--- Brief ---
Every line of the material is to be repeated exactly as it stands.

────────

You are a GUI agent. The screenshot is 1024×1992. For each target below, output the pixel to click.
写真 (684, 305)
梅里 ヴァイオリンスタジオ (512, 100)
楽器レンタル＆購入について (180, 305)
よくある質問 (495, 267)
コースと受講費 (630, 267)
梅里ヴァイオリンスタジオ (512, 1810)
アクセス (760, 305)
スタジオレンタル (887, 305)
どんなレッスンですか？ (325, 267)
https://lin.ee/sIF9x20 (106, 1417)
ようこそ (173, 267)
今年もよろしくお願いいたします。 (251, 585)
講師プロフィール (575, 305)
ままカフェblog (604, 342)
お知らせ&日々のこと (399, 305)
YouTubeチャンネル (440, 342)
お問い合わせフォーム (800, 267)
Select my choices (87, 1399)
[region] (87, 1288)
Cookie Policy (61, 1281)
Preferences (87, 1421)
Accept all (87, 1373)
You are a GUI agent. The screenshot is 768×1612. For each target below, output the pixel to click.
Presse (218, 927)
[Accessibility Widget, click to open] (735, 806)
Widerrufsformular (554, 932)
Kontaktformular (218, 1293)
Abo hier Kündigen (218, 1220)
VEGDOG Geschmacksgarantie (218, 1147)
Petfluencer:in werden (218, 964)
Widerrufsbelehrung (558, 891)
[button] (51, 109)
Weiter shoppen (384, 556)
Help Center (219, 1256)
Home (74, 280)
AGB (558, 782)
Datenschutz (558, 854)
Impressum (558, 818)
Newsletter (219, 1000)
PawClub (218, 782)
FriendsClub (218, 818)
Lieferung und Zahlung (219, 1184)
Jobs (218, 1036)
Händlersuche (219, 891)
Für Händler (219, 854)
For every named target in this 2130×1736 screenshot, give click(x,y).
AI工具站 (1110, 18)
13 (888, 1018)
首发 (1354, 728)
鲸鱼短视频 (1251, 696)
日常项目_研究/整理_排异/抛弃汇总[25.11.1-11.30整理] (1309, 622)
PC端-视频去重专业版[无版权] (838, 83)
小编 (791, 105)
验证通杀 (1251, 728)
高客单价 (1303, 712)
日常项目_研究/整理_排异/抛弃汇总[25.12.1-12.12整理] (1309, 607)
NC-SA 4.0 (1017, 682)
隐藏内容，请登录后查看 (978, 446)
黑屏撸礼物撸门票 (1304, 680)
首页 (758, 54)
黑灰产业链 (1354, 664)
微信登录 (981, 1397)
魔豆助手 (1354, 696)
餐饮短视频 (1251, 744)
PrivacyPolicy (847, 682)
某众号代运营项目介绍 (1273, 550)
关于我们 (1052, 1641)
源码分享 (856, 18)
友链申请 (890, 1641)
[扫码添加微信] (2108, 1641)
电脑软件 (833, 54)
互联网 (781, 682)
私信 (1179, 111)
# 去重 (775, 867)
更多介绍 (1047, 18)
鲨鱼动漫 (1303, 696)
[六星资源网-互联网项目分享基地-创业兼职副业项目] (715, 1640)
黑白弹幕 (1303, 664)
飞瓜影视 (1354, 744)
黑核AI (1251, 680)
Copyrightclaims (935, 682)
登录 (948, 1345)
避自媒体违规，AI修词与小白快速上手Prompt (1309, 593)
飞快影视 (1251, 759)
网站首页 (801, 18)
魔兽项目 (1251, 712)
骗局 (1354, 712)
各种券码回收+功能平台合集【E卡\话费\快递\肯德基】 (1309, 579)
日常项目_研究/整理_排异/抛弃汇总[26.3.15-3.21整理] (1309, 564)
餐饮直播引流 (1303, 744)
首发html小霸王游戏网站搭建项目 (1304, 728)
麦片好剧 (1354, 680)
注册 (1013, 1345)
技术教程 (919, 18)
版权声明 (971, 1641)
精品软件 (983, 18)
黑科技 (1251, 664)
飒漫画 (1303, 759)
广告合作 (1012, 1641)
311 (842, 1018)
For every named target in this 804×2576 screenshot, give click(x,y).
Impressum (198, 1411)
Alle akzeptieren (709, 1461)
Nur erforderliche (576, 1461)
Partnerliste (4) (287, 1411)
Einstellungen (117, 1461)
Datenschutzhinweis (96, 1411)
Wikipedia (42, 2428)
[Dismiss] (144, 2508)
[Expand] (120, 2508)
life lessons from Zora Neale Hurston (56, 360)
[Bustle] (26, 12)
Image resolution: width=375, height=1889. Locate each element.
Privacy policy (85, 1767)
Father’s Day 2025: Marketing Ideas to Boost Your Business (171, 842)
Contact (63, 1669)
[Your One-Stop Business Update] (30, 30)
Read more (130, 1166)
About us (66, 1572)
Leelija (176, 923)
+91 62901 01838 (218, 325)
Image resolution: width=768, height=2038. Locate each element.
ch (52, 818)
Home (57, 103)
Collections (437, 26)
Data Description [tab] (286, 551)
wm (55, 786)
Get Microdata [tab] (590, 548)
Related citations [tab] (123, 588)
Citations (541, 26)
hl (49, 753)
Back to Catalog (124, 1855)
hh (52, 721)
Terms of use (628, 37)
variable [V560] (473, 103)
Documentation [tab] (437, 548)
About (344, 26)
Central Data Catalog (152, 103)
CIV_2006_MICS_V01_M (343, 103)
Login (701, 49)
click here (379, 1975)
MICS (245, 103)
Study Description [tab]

────────

--- Output below ---
You are a GUI agent. The screenshot is 1024×1992. For each target below, output the pixel to click.
写真 (684, 305)
梅里 ヴァイオリンスタジオ (512, 100)
楽器レンタル＆購入について (180, 305)
よくある質問 (495, 267)
コースと受講費 (630, 267)
梅里ヴァイオリンスタジオ (512, 1810)
アクセス (760, 305)
スタジオレンタル (887, 305)
どんなレッスンですか？ (325, 267)
https://lin.ee/sIF9x20 (106, 1417)
ようこそ (173, 267)
今年もよろしくお願いいたします。 (251, 585)
講師プロフィール (575, 305)
ままカフェblog (604, 342)
お知らせ&日々のこと (399, 305)
YouTubeチャンネル (440, 342)
お問い合わせフォーム (800, 267)
Select my choices (87, 1399)
[region] (87, 1288)
Cookie Policy (61, 1281)
Preferences (87, 1421)
Accept all (87, 1373)
You are a GUI agent. The screenshot is 768×1612. For each target below, output the pixel to click.
Presse (218, 927)
[Accessibility Widget, click to open] (735, 806)
Widerrufsformular (554, 932)
Kontaktformular (218, 1293)
Abo hier Kündigen (218, 1220)
VEGDOG Geschmacksgarantie (218, 1147)
Petfluencer:in werden (218, 964)
Widerrufsbelehrung (558, 891)
[button] (51, 109)
Weiter shoppen (384, 556)
Help Center (219, 1256)
Home (74, 280)
AGB (558, 782)
Datenschutz (558, 854)
Impressum (558, 818)
Newsletter (219, 1000)
PawClub (218, 782)
FriendsClub (218, 818)
Lieferung und Zahlung (219, 1184)
Jobs (218, 1036)
Händlersuche (219, 891)
Für Händler (219, 854)
For every named target in this 2130×1736 screenshot, give click(x,y).
AI工具站 (1110, 18)
13 (888, 1018)
首发 (1354, 728)
鲸鱼短视频 (1251, 696)
日常项目_研究/整理_排异/抛弃汇总[25.11.1-11.30整理] (1309, 622)
PC端-视频去重专业版[无版权] (838, 83)
小编 (791, 105)
验证通杀 (1251, 728)
高客单价 (1303, 712)
日常项目_研究/整理_排异/抛弃汇总[25.12.1-12.12整理] (1309, 607)
NC-SA 4.0 (1017, 682)
隐藏内容，请登录后查看 (978, 446)
黑屏撸礼物撸门票 (1304, 680)
首页 (758, 54)
黑灰产业链 (1354, 664)
微信登录 (981, 1397)
魔豆助手 (1354, 696)
餐饮短视频 (1251, 744)
PrivacyPolicy (847, 682)
某众号代运营项目介绍 (1273, 550)
关于我们 (1052, 1641)
源码分享 (856, 18)
友链申请 (890, 1641)
[扫码添加微信] (2108, 1641)
电脑软件 (833, 54)
互联网 (781, 682)
私信 (1179, 111)
# 去重 (775, 867)
更多介绍 (1047, 18)
鲨鱼动漫 (1303, 696)
[六星资源网-互联网项目分享基地-创业兼职副业项目] (715, 1640)
黑白弹幕 (1303, 664)
飞瓜影视 (1354, 744)
黑核AI (1251, 680)
Copyrightclaims (935, 682)
登录 (948, 1345)
避自媒体违规，AI修词与小白快速上手Prompt (1309, 593)
飞快影视 (1251, 759)
网站首页 (801, 18)
魔兽项目 (1251, 712)
骗局 (1354, 712)
各种券码回收+功能平台合集【E卡\话费\快递\肯德基】 (1309, 579)
日常项目_研究/整理_排异/抛弃汇总[26.3.15-3.21整理] (1309, 564)
餐饮直播引流 (1303, 744)
首发html小霸王游戏网站搭建项目 (1304, 728)
麦片好剧 (1354, 680)
注册 (1013, 1345)
技术教程 (919, 18)
版权声明 (971, 1641)
精品软件 (983, 18)
黑科技 (1251, 664)
飒漫画 (1303, 759)
广告合作 (1012, 1641)
311 (842, 1018)
For every named target in this 804×2576 screenshot, give click(x,y).
Impressum (198, 1411)
Alle akzeptieren (709, 1461)
Nur erforderliche (576, 1461)
Partnerliste (4) (287, 1411)
Einstellungen (117, 1461)
Datenschutzhinweis (96, 1411)
Wikipedia (42, 2428)
[Dismiss] (144, 2508)
[Expand] (120, 2508)
life lessons from Zora Neale Hurston (56, 360)
[Bustle] (26, 12)
Image resolution: width=375, height=1889. Locate each element.
Privacy policy (85, 1767)
Father’s Day 2025: Marketing Ideas to Boost Your Business (171, 842)
Contact (63, 1669)
[Your One-Stop Business Update] (30, 30)
Read more (130, 1166)
About us (66, 1572)
Leelija (176, 923)
+91 62901 01838 (218, 325)
Image resolution: width=768, height=2038. Locate each element.
ch (52, 818)
Home (57, 103)
Collections (437, 26)
Data Description [tab] (286, 551)
wm (55, 786)
Get Microdata [tab] (590, 548)
Related citations [tab] (123, 588)
Citations (541, 26)
hl (49, 753)
Back to Catalog (124, 1855)
hh (52, 721)
Terms of use (628, 37)
variable [V560] (473, 103)
Documentation [tab] (437, 548)
About (344, 26)
Central Data Catalog (152, 103)
CIV_2006_MICS_V01_M (343, 103)
Login (701, 49)
click here (379, 1975)
MICS (245, 103)
Study Description [tab]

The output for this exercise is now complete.